Description of the task: Every line with the string "Open" should be copied from the data.

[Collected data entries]
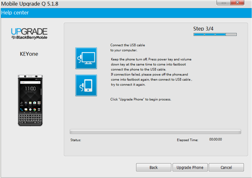This screenshot has height=178, width=252.
Task: Click the unfilled fourth step segment
Action: tap(231, 35)
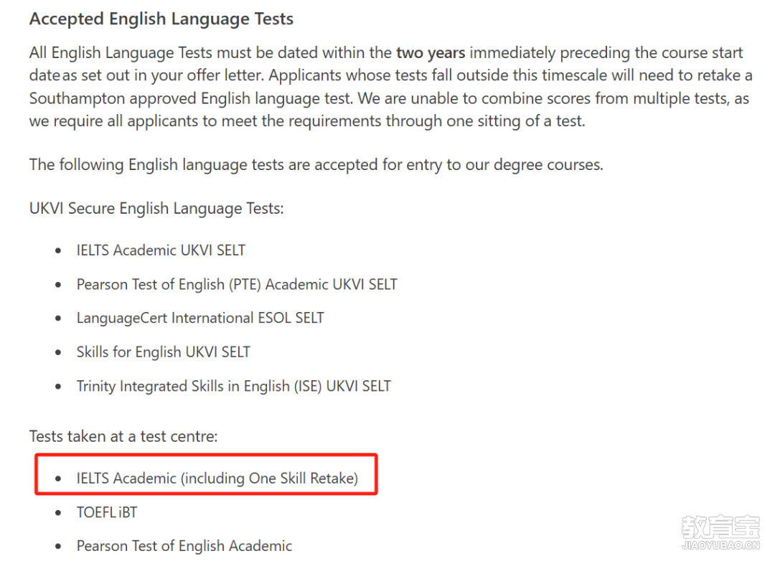Click 'UKVI Secure English Language Tests' label
This screenshot has width=775, height=566.
coord(156,209)
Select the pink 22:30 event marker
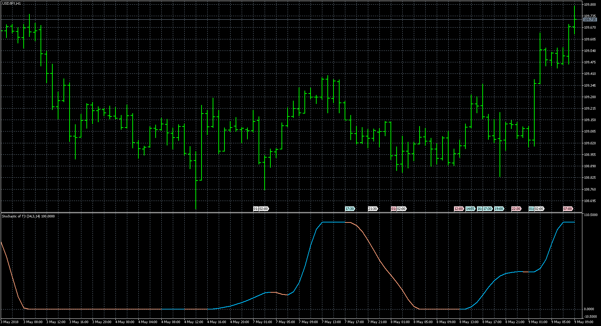 point(516,209)
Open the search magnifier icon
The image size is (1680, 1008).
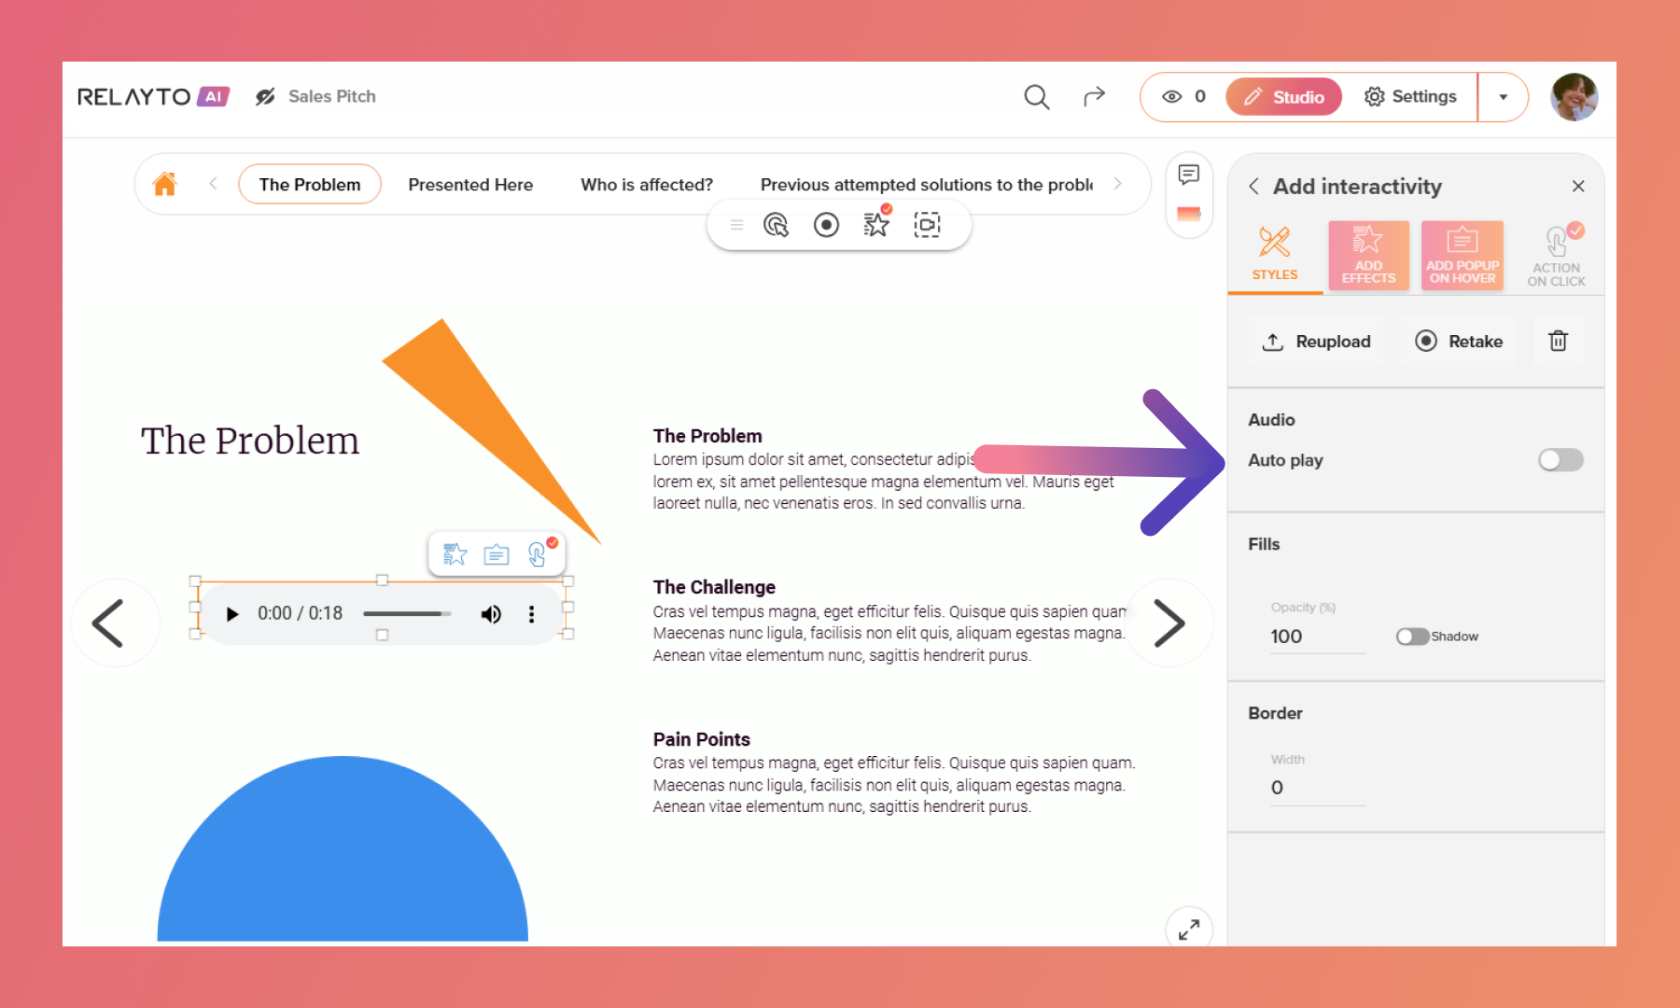tap(1036, 97)
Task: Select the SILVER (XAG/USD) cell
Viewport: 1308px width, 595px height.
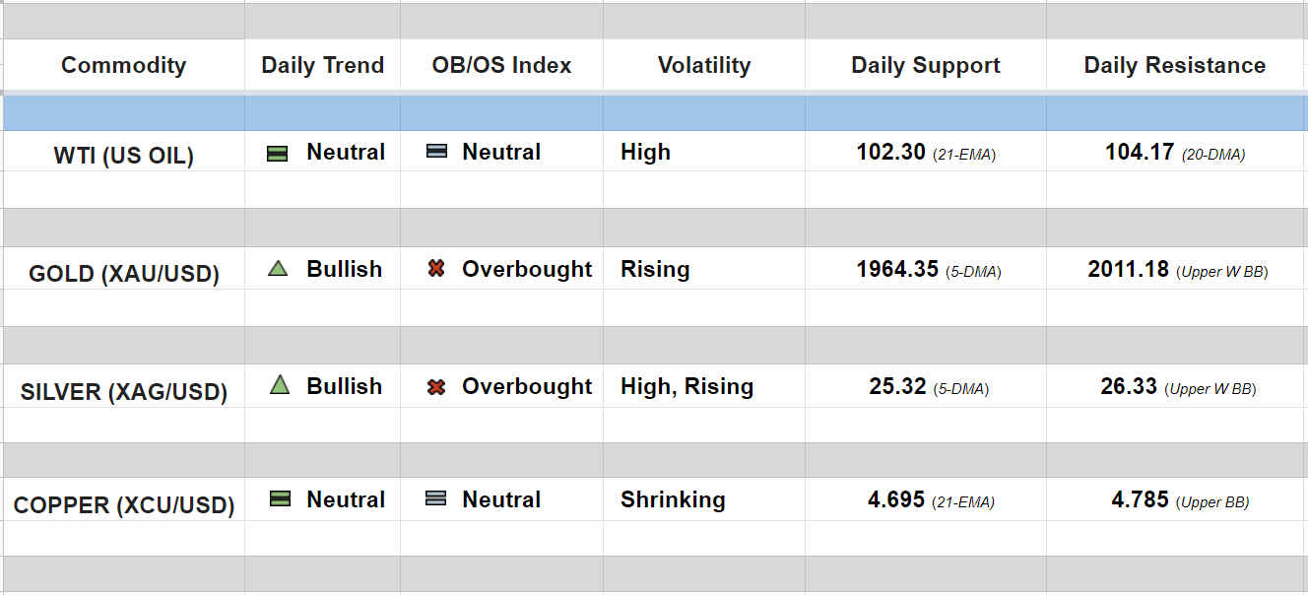Action: click(123, 392)
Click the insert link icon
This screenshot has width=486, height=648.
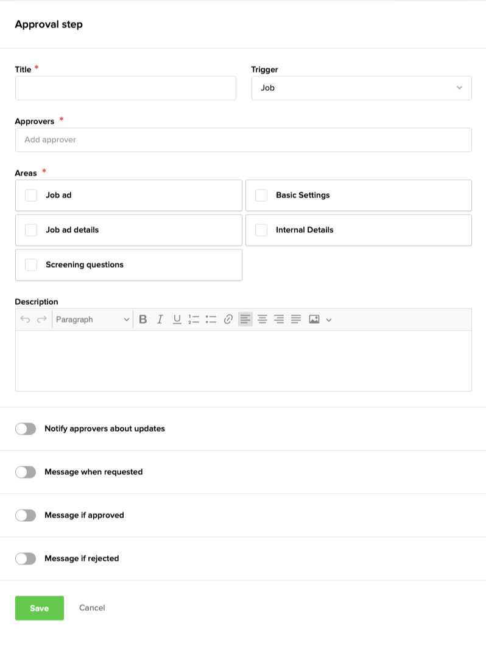[x=228, y=319]
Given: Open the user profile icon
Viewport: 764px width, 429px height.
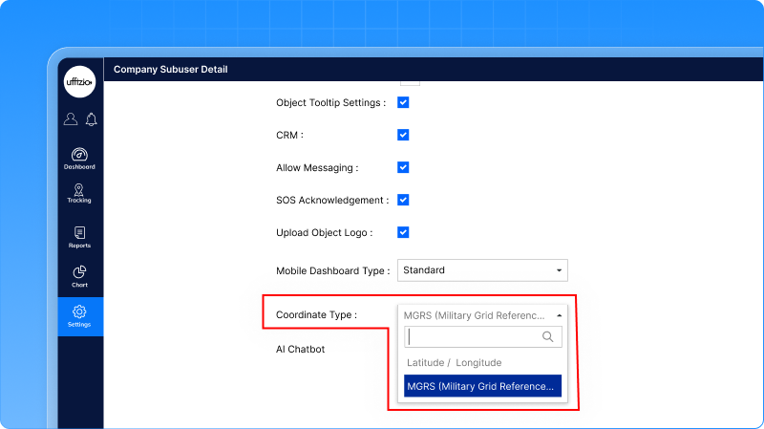Looking at the screenshot, I should [x=71, y=119].
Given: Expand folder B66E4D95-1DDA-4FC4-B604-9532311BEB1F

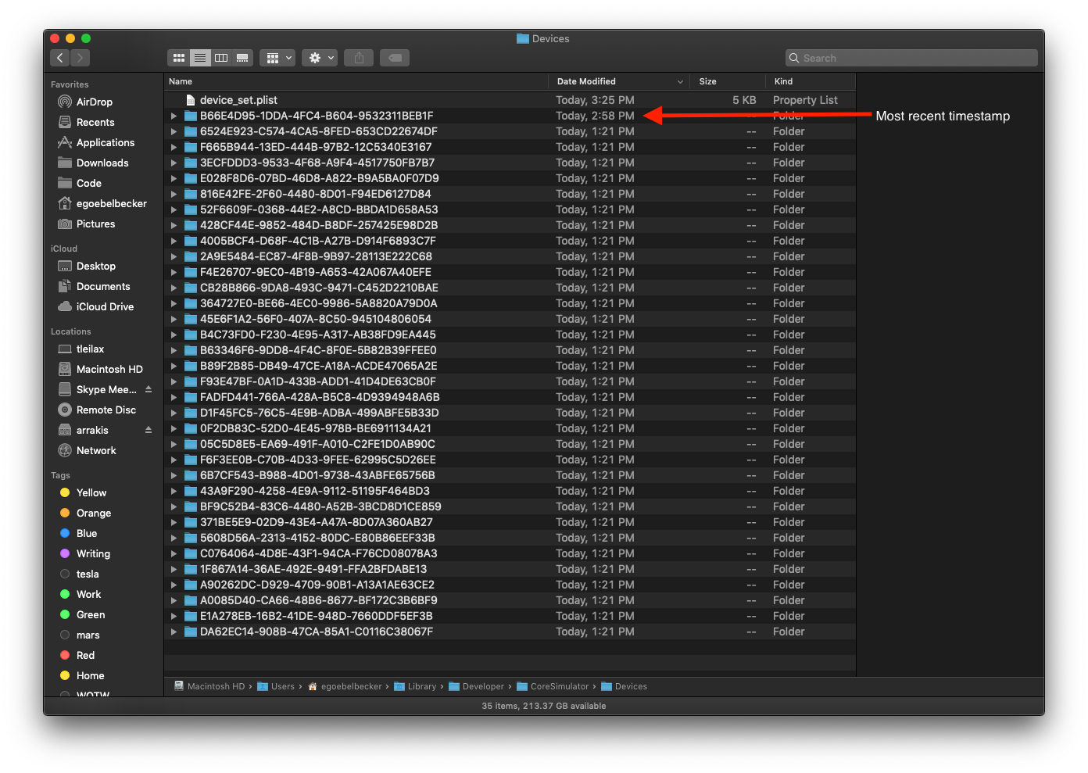Looking at the screenshot, I should point(174,116).
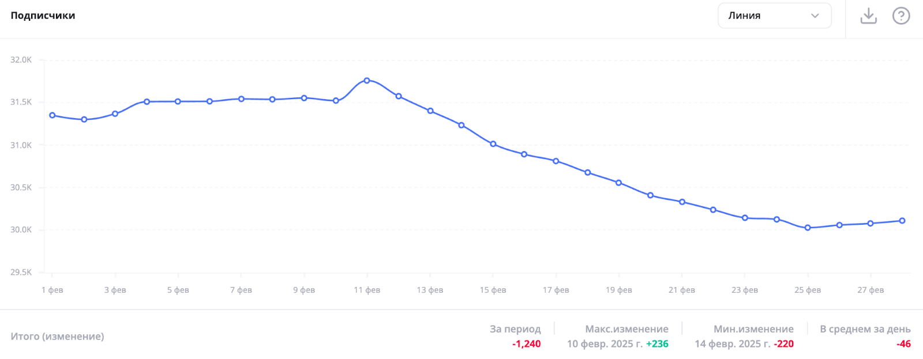Click the 27 фев x-axis label
923x359 pixels.
pos(871,290)
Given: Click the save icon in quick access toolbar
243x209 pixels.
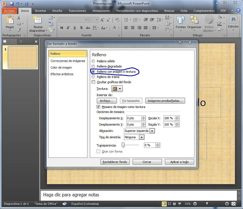Looking at the screenshot, I should click(12, 4).
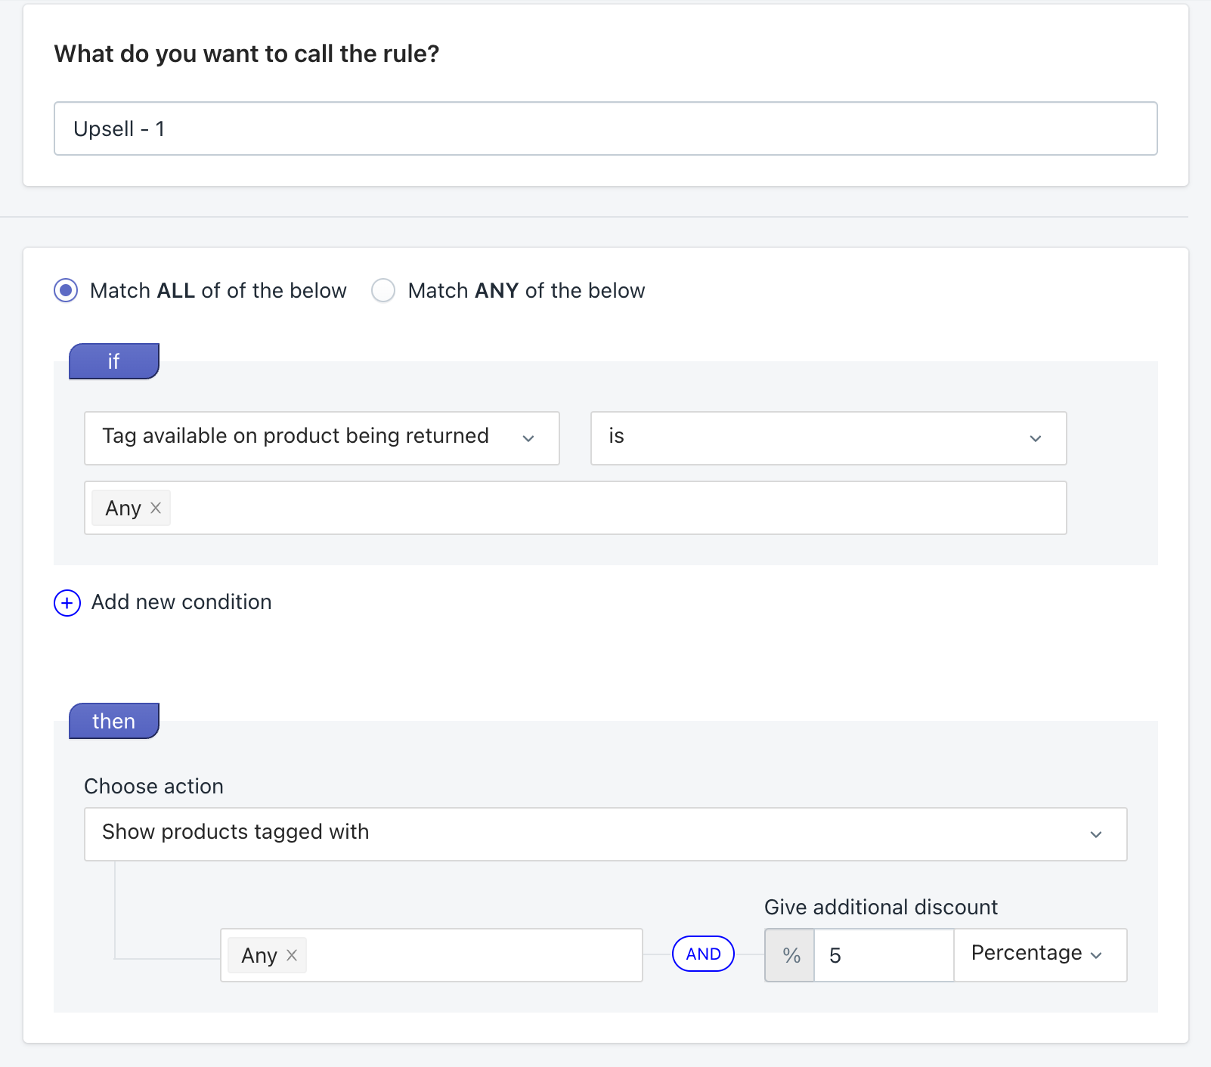Screen dimensions: 1211x1067
Task: Click the 'if' condition label tab
Action: [x=114, y=361]
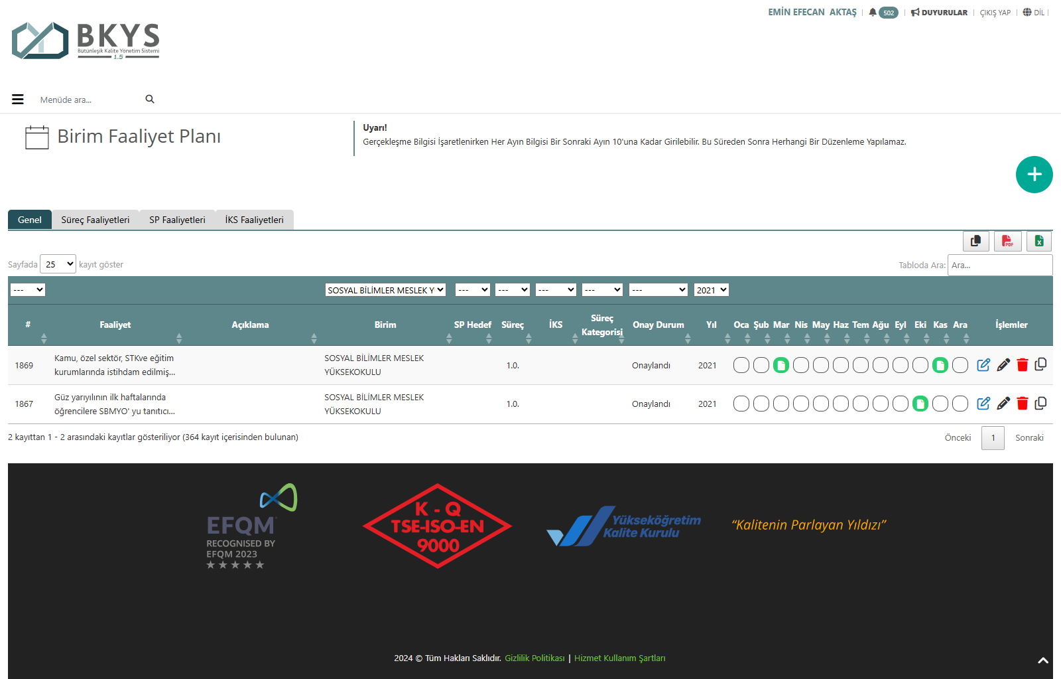Viewport: 1061px width, 679px height.
Task: Duplicate activity 1869 using copy icon
Action: [1040, 364]
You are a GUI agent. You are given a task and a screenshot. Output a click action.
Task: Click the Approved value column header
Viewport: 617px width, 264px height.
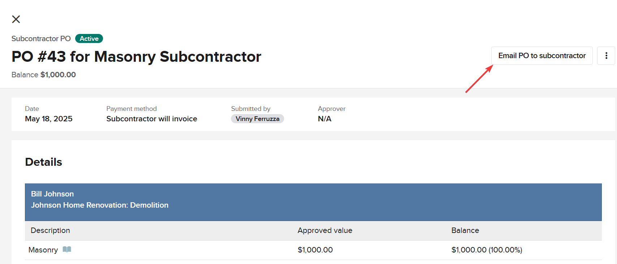(325, 230)
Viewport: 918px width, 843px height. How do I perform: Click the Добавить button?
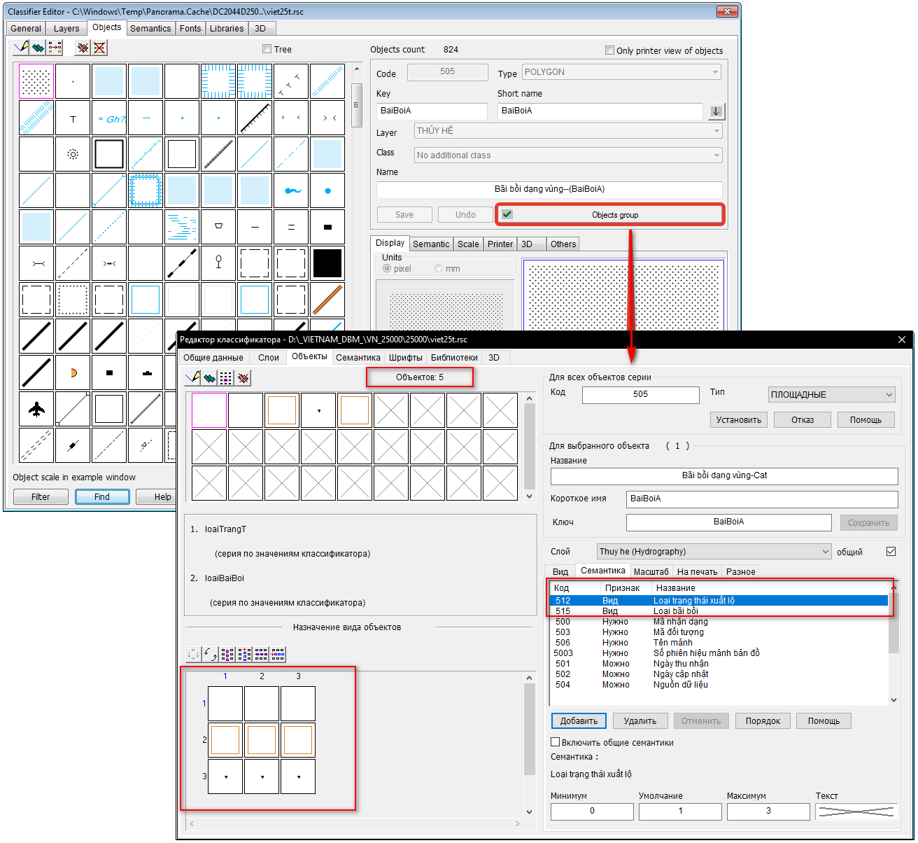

Response to the exercise:
Open the search magnifier icon
Given: Open the user profile icon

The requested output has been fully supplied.